To do: Copy the data from its start through the line containing "will (x=128, y=785).", inclusive, swapping "breadcrumb" for "navigation link" and leaving everything else unchanged.

Stored data:
■ ■ ■ ■ ■ ■ ■
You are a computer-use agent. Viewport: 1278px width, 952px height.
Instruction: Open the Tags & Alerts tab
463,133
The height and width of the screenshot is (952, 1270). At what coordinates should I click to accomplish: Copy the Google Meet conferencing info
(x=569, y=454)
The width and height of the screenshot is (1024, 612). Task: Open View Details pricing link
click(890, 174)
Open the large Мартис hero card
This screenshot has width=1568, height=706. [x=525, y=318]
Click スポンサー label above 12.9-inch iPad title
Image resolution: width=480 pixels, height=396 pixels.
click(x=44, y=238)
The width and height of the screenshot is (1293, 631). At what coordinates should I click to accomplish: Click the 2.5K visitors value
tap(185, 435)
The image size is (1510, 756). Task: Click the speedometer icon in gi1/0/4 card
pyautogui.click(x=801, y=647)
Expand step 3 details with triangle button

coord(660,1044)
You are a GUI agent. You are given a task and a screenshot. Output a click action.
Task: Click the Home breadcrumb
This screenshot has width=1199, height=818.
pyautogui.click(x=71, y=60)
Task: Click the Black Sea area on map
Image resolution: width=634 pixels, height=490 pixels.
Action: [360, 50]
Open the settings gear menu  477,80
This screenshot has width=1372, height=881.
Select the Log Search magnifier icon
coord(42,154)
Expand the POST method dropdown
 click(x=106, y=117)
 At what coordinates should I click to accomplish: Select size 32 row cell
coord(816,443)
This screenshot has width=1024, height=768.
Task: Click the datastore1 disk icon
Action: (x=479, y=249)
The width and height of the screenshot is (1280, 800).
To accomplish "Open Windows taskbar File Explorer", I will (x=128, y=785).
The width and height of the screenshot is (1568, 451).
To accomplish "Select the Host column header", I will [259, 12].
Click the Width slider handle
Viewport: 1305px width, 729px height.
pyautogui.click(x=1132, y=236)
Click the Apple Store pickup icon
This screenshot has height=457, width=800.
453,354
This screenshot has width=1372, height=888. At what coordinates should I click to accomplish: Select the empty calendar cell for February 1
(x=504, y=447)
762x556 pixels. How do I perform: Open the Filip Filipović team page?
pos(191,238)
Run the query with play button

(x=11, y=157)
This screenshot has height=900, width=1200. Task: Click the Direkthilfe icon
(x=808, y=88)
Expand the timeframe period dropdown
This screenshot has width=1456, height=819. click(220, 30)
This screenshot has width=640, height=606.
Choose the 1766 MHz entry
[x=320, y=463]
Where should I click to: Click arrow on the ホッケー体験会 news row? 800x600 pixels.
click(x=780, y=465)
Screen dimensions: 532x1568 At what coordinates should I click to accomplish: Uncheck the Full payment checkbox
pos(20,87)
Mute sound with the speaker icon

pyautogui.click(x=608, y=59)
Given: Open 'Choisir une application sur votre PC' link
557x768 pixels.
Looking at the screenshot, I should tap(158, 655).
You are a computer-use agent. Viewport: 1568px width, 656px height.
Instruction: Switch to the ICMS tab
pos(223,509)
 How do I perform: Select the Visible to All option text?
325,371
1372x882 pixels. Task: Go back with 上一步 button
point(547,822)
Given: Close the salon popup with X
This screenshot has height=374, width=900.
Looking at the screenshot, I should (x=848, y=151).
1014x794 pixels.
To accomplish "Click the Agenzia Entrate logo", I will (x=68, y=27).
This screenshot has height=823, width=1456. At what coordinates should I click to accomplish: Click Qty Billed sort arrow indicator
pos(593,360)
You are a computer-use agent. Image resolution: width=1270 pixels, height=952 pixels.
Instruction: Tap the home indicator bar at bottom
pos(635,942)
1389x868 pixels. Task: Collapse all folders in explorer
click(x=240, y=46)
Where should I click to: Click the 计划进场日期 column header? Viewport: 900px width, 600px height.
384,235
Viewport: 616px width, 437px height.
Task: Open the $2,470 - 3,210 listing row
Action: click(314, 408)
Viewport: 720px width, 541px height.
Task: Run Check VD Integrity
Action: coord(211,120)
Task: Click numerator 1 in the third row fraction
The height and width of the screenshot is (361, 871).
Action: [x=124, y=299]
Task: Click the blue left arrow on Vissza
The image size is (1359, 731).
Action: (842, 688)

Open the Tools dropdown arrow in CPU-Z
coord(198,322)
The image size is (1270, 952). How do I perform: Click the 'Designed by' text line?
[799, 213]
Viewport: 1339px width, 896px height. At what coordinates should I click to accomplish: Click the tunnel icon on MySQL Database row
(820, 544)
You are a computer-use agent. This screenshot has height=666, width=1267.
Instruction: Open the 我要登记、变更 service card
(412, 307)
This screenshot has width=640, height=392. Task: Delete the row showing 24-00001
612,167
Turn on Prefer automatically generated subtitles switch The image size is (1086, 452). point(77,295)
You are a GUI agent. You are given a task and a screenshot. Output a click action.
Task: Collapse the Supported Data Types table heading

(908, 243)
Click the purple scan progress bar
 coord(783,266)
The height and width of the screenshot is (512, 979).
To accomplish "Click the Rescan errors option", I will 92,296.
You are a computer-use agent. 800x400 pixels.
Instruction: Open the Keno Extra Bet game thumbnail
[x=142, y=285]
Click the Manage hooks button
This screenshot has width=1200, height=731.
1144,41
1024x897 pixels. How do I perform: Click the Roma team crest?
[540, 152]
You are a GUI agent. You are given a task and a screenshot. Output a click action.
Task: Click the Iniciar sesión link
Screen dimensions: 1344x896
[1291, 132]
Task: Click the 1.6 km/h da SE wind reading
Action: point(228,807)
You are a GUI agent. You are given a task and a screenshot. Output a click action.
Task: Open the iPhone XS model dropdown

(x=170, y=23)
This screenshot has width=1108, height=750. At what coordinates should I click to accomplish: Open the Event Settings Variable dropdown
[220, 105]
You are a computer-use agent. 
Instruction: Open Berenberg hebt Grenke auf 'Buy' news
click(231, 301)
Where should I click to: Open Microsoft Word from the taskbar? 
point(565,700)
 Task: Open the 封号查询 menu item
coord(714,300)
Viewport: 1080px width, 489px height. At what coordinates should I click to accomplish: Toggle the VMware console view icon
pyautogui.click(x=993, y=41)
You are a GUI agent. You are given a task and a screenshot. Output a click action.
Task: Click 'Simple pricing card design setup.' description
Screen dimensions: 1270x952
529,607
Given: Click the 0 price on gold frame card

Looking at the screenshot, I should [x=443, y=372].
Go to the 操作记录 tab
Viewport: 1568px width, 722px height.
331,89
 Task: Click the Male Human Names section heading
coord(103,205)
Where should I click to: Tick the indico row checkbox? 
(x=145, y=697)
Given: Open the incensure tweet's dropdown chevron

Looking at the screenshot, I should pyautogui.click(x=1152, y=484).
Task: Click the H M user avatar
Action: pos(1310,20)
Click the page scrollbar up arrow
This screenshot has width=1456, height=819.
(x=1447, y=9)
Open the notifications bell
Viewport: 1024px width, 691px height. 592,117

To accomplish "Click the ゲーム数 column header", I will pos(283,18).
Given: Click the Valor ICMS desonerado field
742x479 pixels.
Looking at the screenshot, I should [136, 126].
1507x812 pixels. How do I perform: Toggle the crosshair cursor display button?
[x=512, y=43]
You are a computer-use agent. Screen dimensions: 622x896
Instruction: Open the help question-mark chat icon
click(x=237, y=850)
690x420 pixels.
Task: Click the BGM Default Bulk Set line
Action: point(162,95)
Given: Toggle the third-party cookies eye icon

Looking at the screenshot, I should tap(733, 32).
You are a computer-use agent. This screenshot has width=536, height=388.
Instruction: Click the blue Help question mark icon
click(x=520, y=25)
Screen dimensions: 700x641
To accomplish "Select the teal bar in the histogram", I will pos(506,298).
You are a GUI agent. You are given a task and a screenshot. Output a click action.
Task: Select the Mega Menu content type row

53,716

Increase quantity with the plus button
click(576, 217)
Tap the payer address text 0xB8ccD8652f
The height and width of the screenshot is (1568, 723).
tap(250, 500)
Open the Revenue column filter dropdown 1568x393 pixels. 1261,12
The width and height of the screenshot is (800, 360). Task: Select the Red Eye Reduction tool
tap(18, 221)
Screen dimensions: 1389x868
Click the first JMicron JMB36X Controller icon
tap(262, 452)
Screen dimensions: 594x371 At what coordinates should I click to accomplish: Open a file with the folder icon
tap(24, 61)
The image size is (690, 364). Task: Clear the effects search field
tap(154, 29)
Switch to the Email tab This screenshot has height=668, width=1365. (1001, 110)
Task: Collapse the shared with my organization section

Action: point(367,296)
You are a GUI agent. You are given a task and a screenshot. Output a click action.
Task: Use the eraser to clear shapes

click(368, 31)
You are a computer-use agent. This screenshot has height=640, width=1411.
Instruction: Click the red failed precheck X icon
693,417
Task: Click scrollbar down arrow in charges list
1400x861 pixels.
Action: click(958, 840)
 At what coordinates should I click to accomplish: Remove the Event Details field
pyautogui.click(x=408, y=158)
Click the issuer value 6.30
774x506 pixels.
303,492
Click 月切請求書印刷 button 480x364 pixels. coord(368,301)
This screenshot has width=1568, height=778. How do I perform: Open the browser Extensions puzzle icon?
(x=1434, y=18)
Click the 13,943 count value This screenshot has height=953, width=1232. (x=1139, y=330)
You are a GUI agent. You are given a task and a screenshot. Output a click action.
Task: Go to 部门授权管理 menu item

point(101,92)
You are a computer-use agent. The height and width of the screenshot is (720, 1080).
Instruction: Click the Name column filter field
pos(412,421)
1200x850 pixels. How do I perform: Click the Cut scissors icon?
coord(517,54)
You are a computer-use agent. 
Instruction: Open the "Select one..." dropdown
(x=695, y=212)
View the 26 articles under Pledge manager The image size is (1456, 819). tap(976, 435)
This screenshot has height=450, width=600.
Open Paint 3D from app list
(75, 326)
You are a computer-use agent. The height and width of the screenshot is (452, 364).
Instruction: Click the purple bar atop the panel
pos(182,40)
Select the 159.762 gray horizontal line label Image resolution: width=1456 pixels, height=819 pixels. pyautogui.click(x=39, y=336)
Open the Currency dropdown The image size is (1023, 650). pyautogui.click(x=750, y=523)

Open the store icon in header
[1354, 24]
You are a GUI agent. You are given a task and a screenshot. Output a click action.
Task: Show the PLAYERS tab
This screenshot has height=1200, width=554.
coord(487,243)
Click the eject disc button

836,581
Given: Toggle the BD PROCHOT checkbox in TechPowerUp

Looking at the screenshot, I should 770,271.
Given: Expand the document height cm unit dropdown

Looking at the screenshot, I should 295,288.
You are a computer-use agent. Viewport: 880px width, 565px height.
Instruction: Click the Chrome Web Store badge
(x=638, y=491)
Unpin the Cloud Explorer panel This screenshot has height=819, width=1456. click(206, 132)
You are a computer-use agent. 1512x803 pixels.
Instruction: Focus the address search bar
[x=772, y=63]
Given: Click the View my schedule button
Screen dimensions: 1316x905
■ ■ ■ ■ ■ ■ ■
Written answer:
You are a computer-use agent. Viewport: 1278px width, 952px height.
Instruction: Open the Tags & Alerts tab
463,133
The height and width of the screenshot is (952, 1270). At what coordinates should I click to accomplish: Copy the Google Meet conferencing info
(x=569, y=454)
The width and height of the screenshot is (1024, 612). Task: Open View Details pricing link
click(890, 174)
Open the large Мартис hero card
This screenshot has width=1568, height=706. [x=525, y=318]
Click スポンサー label above 12.9-inch iPad title
Image resolution: width=480 pixels, height=396 pixels.
click(x=44, y=238)
The width and height of the screenshot is (1293, 631). At what coordinates should I click to accomplish: Click the 2.5K visitors value
tap(185, 435)
The image size is (1510, 756). Task: Click the speedometer icon in gi1/0/4 card
pyautogui.click(x=801, y=647)
Expand step 3 details with triangle button

coord(660,1044)
You are a GUI agent. You are given a task and a screenshot. Output a click action.
Task: Click the Home navigation link
This screenshot has width=1199, height=818.
pyautogui.click(x=71, y=60)
Task: Click the Black Sea area on map
Image resolution: width=634 pixels, height=490 pixels.
Action: [360, 50]
Open the settings gear menu  477,80
This screenshot has width=1372, height=881.
Select the Log Search magnifier icon
coord(42,154)
Expand the POST method dropdown
 click(x=106, y=117)
 At what coordinates should I click to accomplish: Select size 32 row cell
coord(816,443)
This screenshot has width=1024, height=768.
Task: Click the datastore1 disk icon
Action: (x=479, y=249)
The width and height of the screenshot is (1280, 800).
To accomplish "Open Windows taskbar File Explorer", I will (x=128, y=785).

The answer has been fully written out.